Incomparable poder {Primera parte}






Para comenzar…
Como cada lunes, te comparto el cuestionariodel tema de esta semana con las preguntas para completar de acuerdo con tu estudio y preguntas para reflexionar.
Oremos pidiendo que el Espíritu Santo nos dé sabiduría y nos muestre lo que Dios desea mostrarnos, a través de los versículos que estudiaremos.




Hoy queremos comenzar a buscar a Jesús en el libro de Éxodo. El tema primordial de este libro es la redención, por lo que es obligatorio que encontremos al menos pinceladas de nuestro redentor Jesús en el libro.
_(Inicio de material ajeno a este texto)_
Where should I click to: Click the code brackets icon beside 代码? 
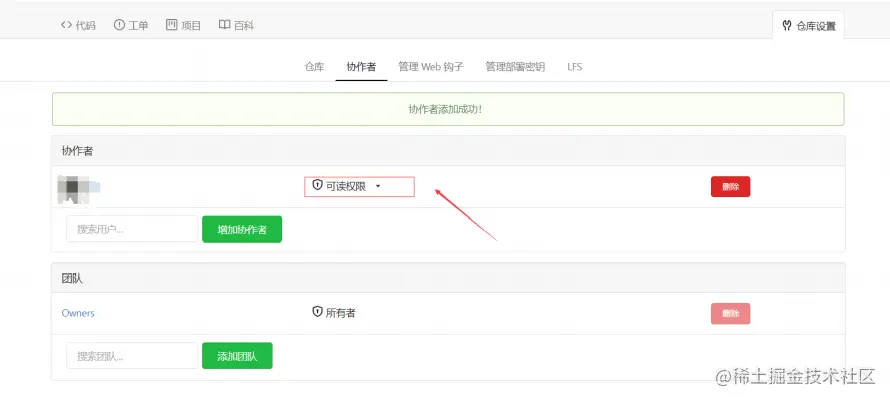coord(66,25)
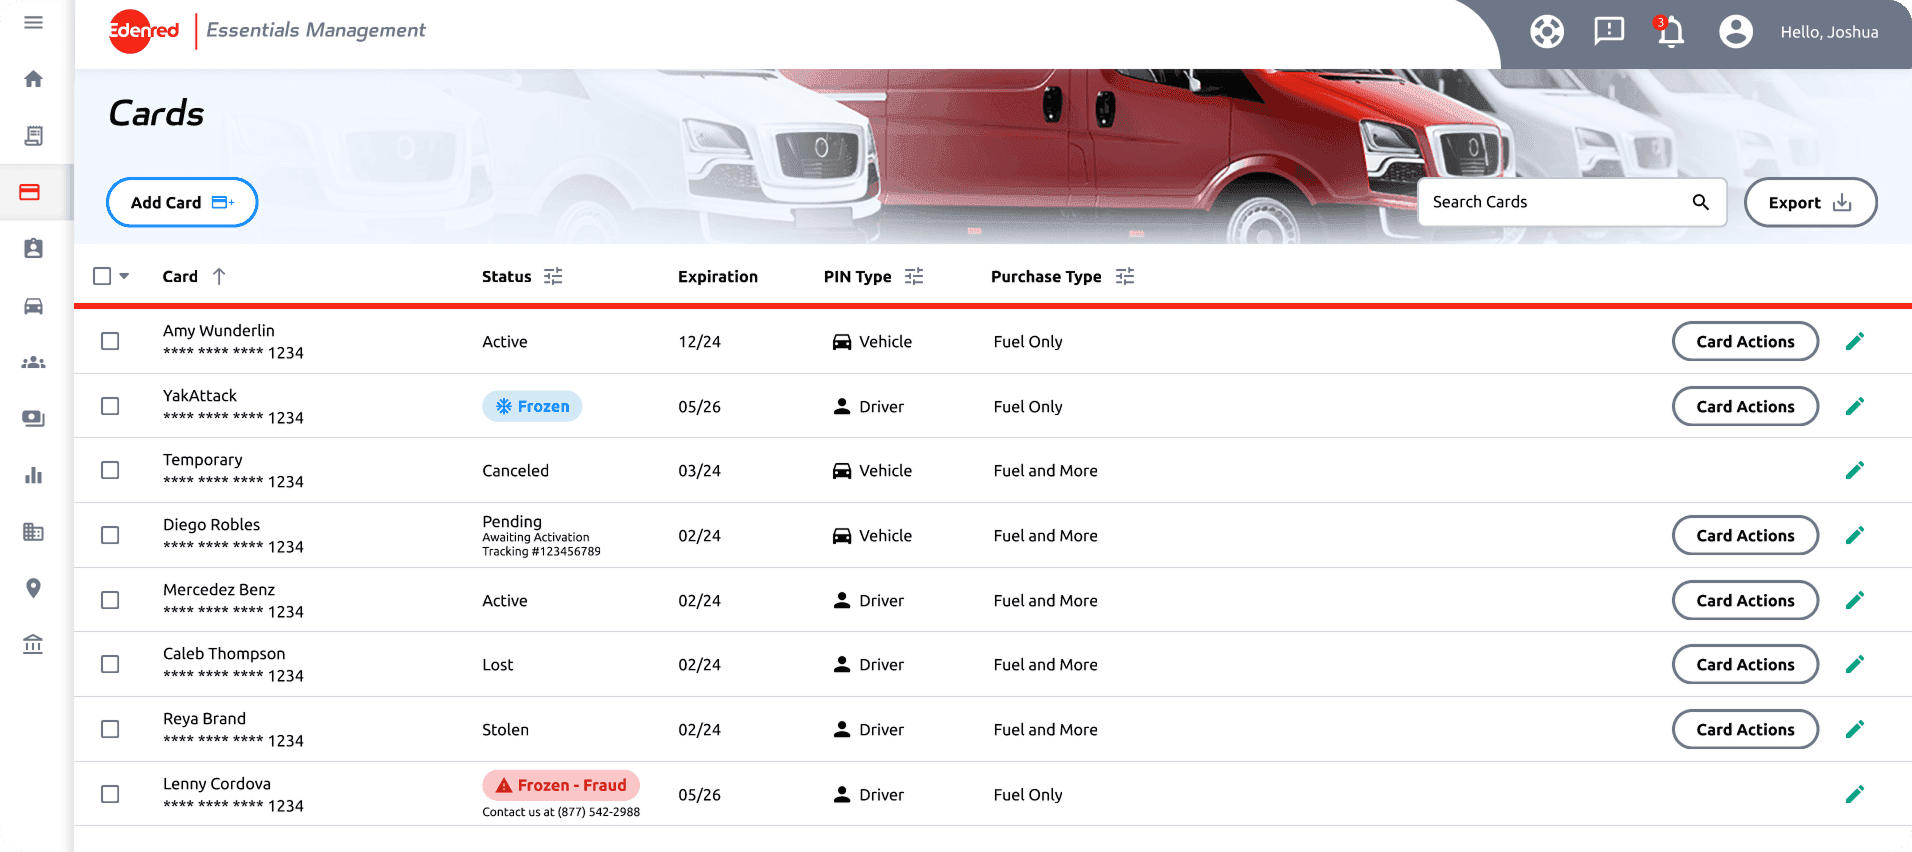
Task: Open the reports bar chart sidebar icon
Action: pos(33,475)
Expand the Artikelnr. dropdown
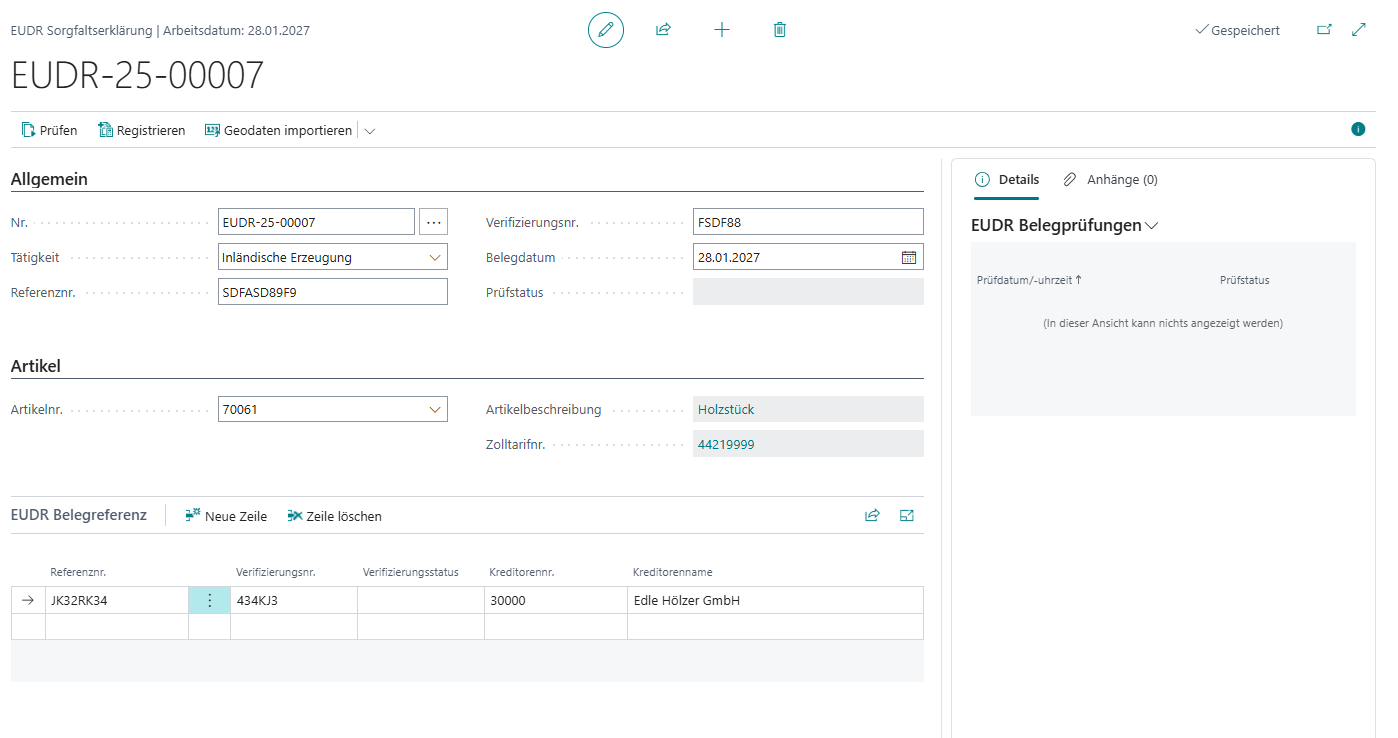The height and width of the screenshot is (738, 1398). [435, 409]
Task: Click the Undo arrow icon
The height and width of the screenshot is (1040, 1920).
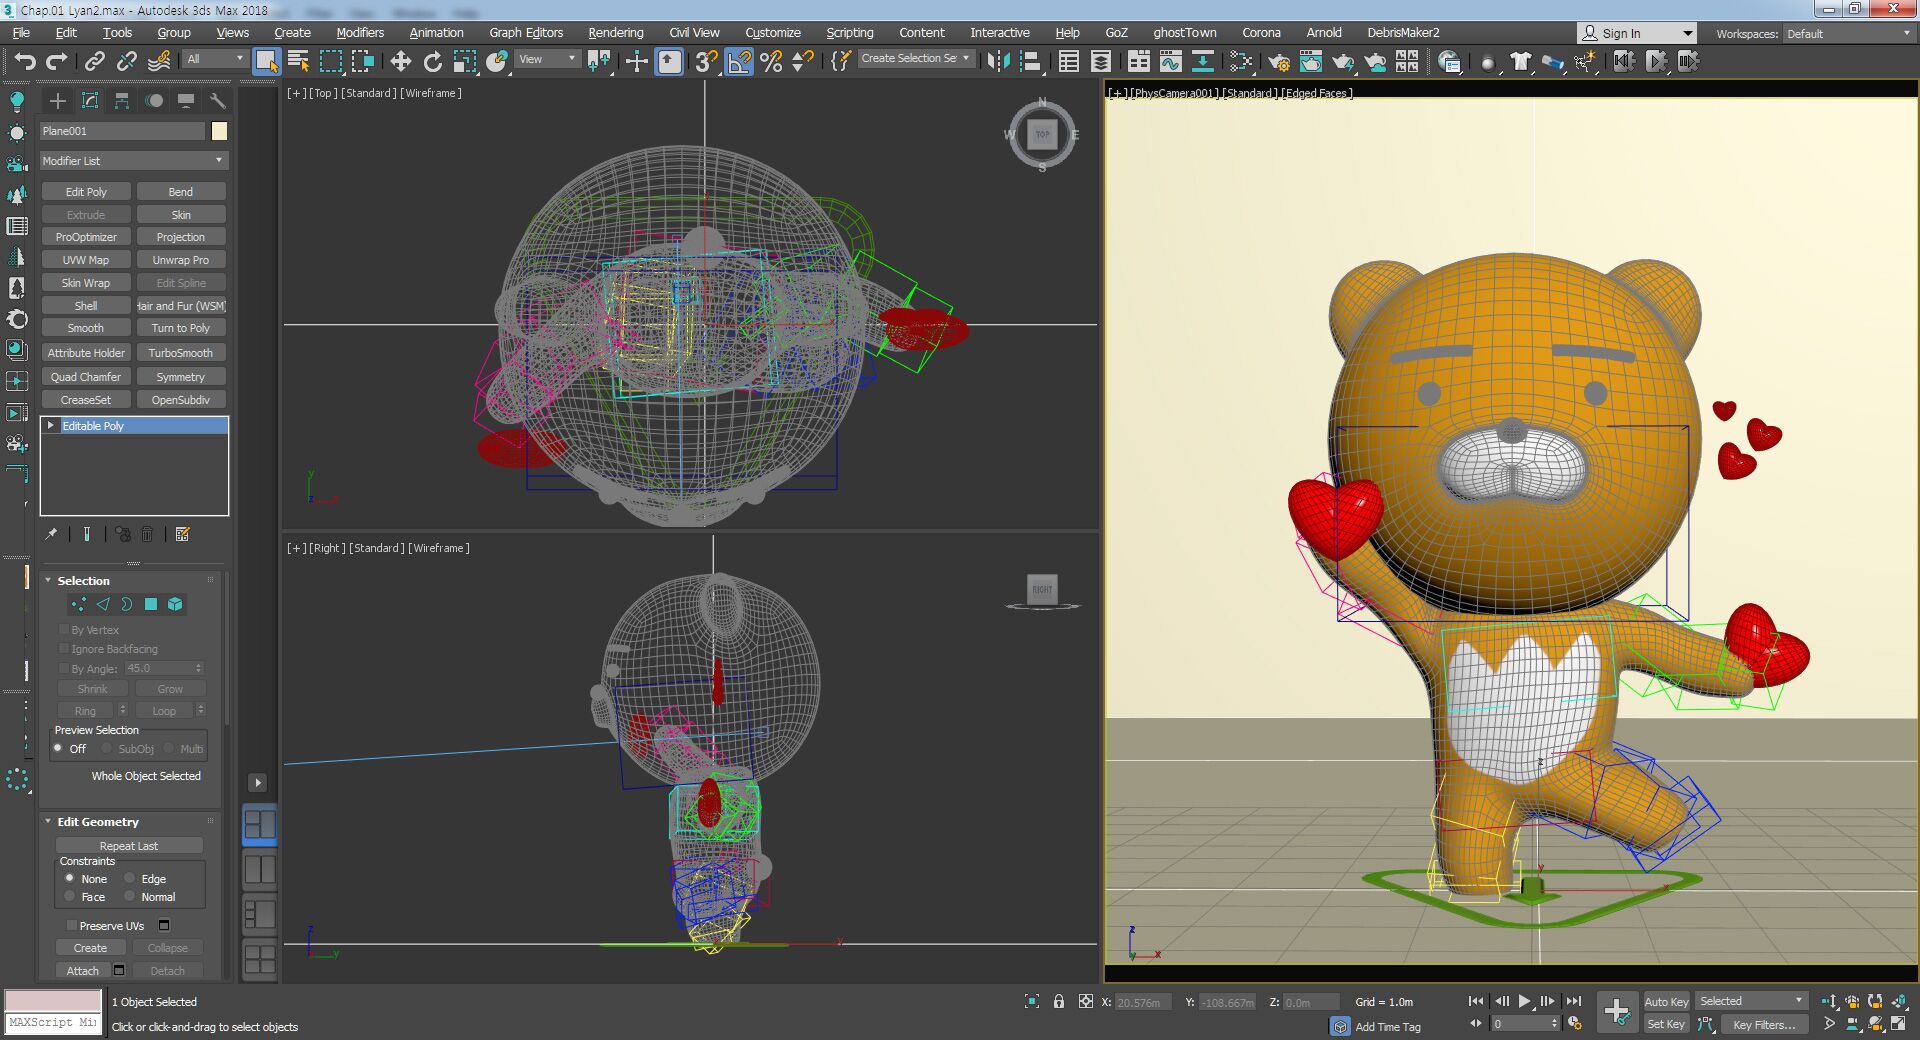Action: [24, 62]
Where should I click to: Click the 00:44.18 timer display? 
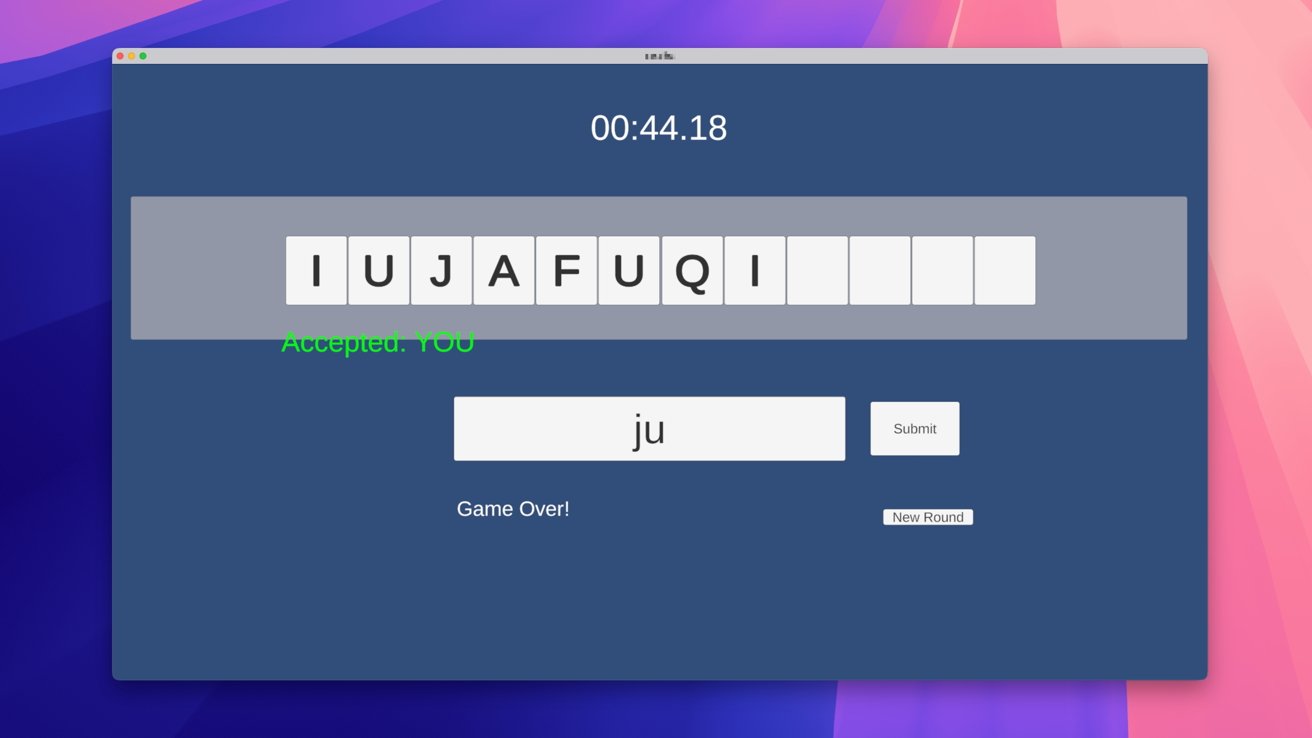pos(658,128)
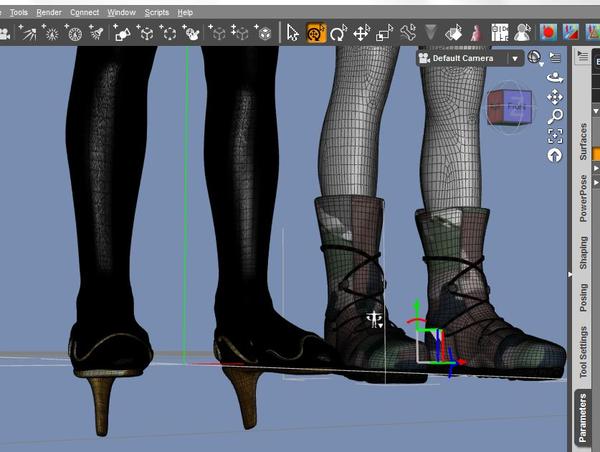Click the figure icon on the boot
Viewport: 600px width, 452px height.
[x=376, y=319]
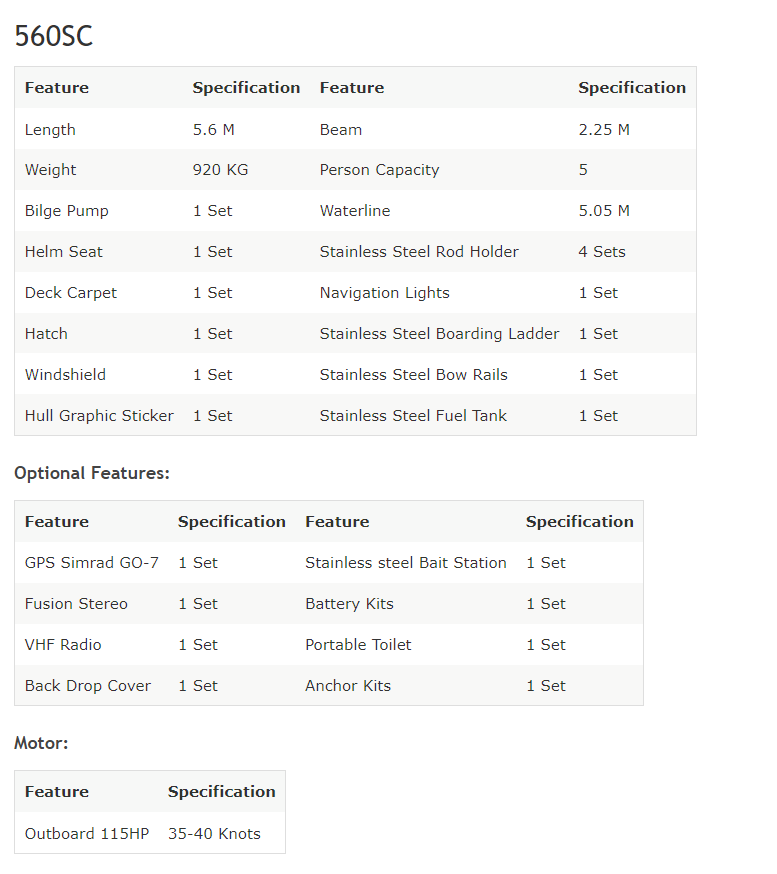Click the Anchor Kits feature text
Screen dimensions: 777x874
point(348,686)
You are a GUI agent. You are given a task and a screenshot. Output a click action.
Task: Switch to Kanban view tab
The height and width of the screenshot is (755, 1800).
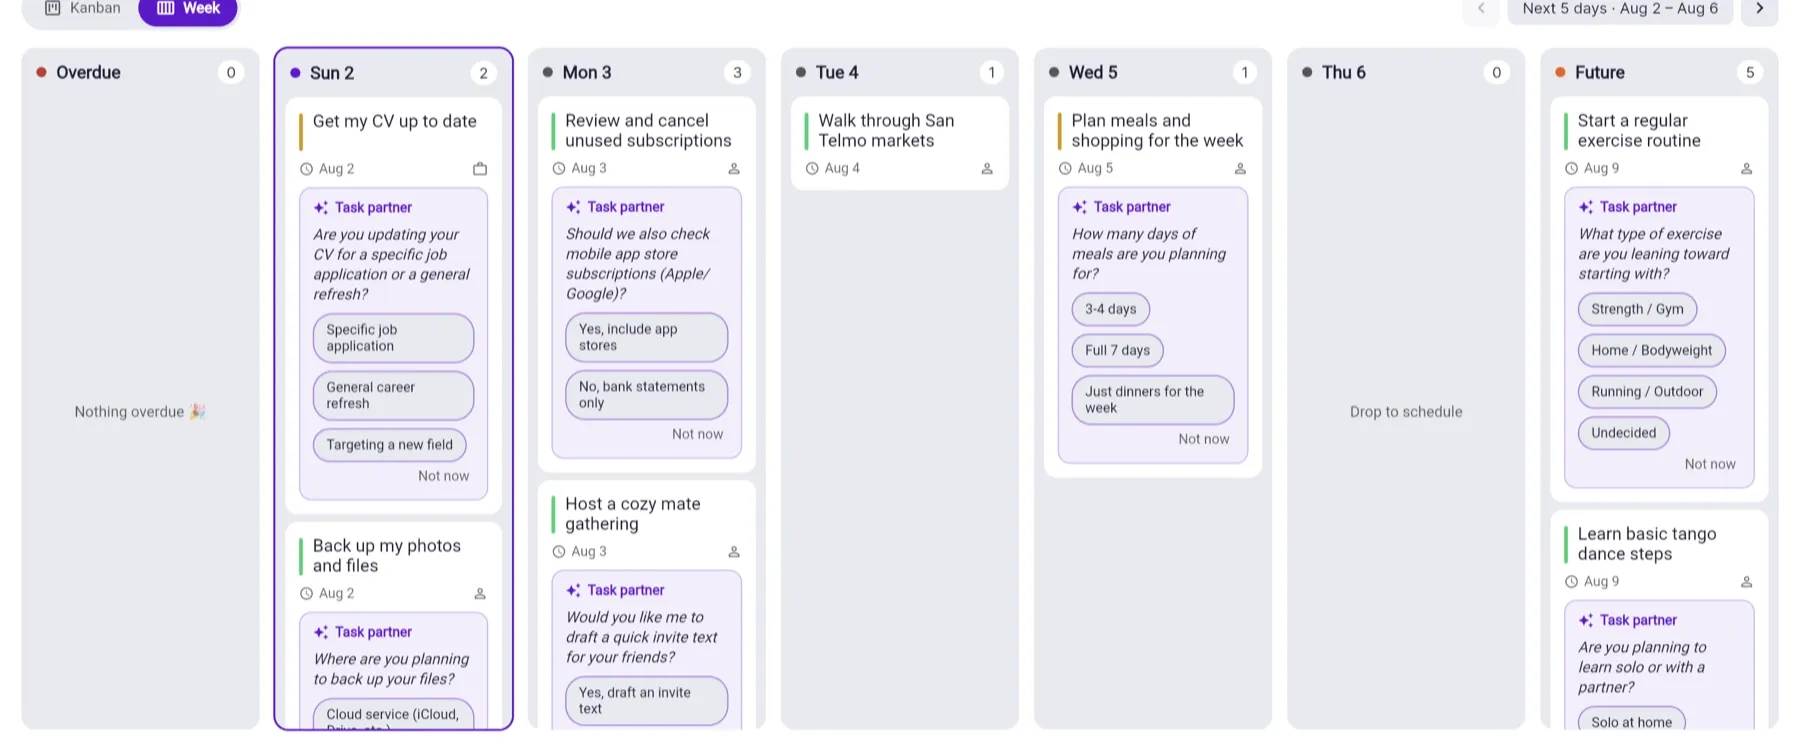pyautogui.click(x=83, y=8)
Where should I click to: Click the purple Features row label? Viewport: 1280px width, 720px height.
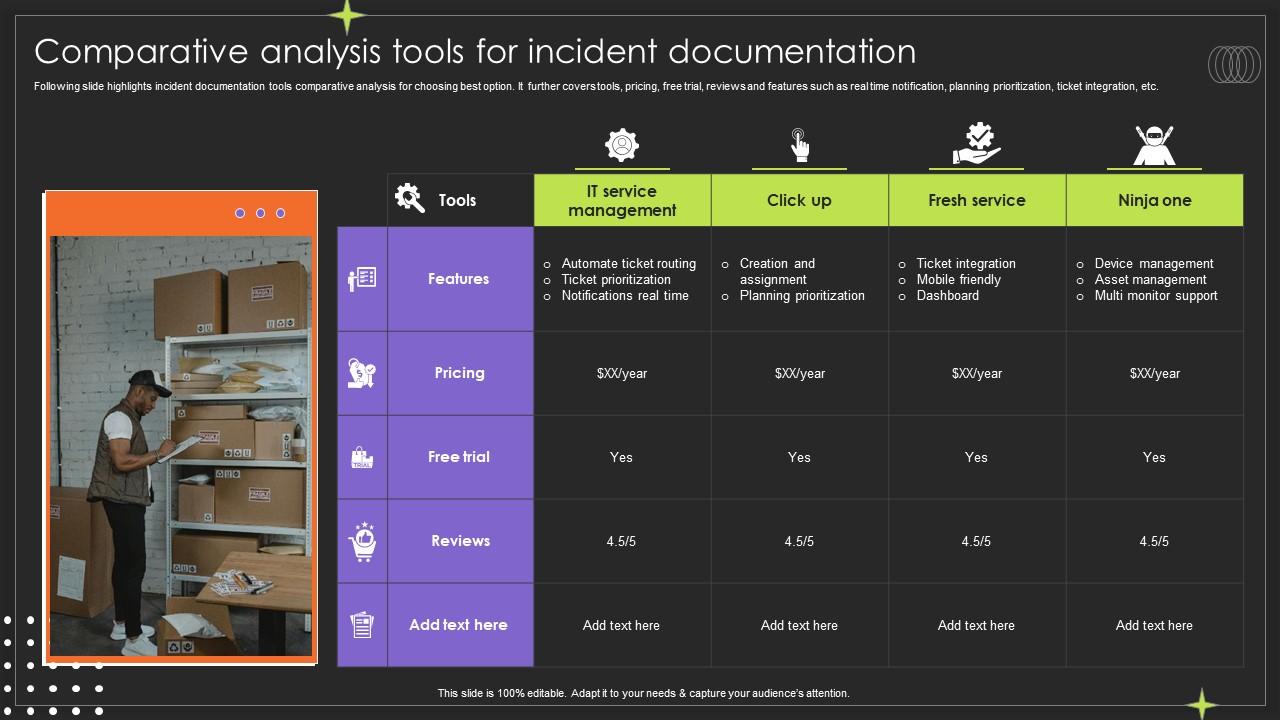click(x=459, y=279)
El inicio de este libro se ubica en Egipto mencionando a los hijos de Israel que fueron en busca de comida durante la hambruna en el tiempo en el que José estaba a cargo. En esos tiempos ellos fueron fecundos y se multiplicaron mucho, sin embargo, esa generación murió.

“Y se levantó sobre Egipto un nuevo rey que no había conocido a José; y dijo a su pueblo: He aquí, el pueblo de los hijos de Israel es más numeroso y más fuerte que nosotros.”
Éxodo 1:8-9

Los esclavos eran más fuertes y más numerosos.

El versículo 10 nos informa lo que los egipcios estaban pensando, tenían miedo de que el país fuera invadido por otro país lo cual era muy común en esos tiempos; ellos, los judíos podían aliarse con el enemigo y pelear contra ellos.

Nosotras no hemos vivido experiencias como esta en la actualidad, sin embargo, el libro de Génesis nos relata cómo sucedía una invasión tras otra donde diferentes reyes gobernaron, mucha inestabilidad. De hecho, esto incitó a los judíos uno de sus mayores pecados. En lugar de confiar en Dios como su rey, ellos quisieron un rey de carne y hueso, un hombre que les reinara como en las otras naciones. (1 Sam 8:5)

“Entonces pusieron sobre ellos capataces para oprimirlos con duros trabajos. Y edificaron para Faraón las ciudades de almacenaje, Pitón y Ramsés.”
Éxodo 1:11

Sabemos que permanecieron bajo la esclavitud de los egipcios por 400 años hasta que Dios comenzó a ejecutar su plan para liberarlos, levantó a Moisés para ser un libertador para ellos. Debemos recordar cuál fue la razón por la que ellos estaban en cautiverio, el Salmo 106:39-42 nos dice: “Así se contaminaron en sus costumbres, y fueron infieles en sus hechos. Entonces se encendió la ira del Señor contra su pueblo, y Él aborreció su heredad. Los entregó en mano de las naciones, y los que los aborrecían se enseñorearon sobre ellos. Sus enemigos también los oprimieron, y fueron subyugados bajo su poder.”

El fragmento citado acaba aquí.